I think the Sinatra et al. (2016) findings which we discuss in our relevant section push at least slightly against a story that says it’s all just about “who was first in some niche”. In particular, if preferential attachment at the level of scientists was a key driver, then I would expect authors who get lucky early in their career—i.e. publish a much-cited paper early—to get more total citations. In particular, citations to future papers by a fixed scientist should depend on citations to past papers by the same scientist. But that is not what Sinatra et al. find—they instead find that within the career of a fixed scientist the per-paper citations seem entirely random.
Instead their model uses citations to estimate an ‘intrinsic characteristic’ that differs between scientists—what they call Q.

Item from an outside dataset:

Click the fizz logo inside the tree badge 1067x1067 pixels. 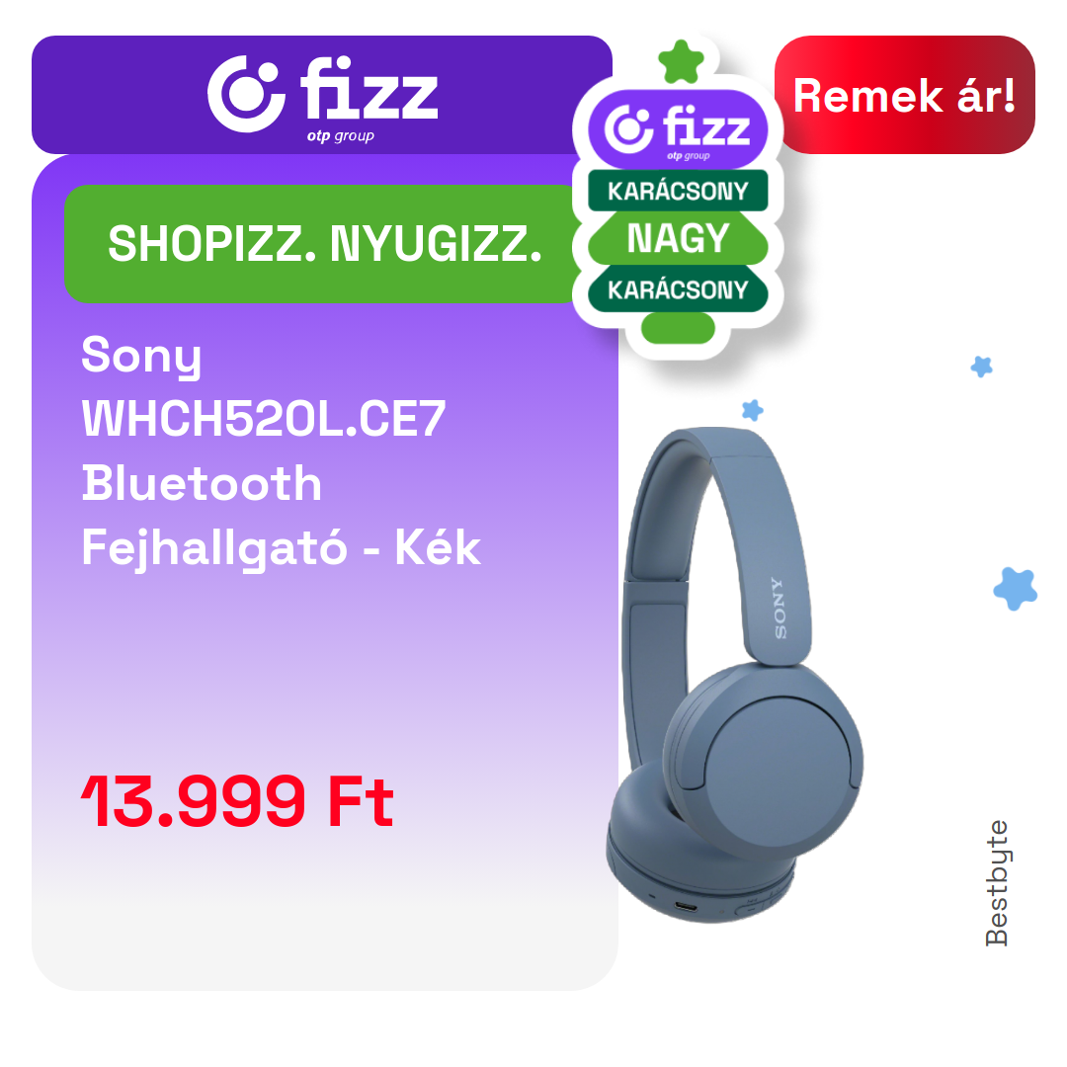[678, 129]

(I don’t think this is very strong evidence that such an intrinsic quality ‘exists’ because this is just how they choose the class of models they fit. Their model fits the data reasonably well, but we don’t know if a different model with different bells and whistles wouldn’t fit the data just as well or better. But note that, at least in my view, the idea that there are ability differences between scientists that correlate with citations looks likely on priors anyway, e.g. because of what we know about GMA/the ‘positive manifold’ of cognitive tasks or garden-variety impressions that some scientists just seem smarter than others.)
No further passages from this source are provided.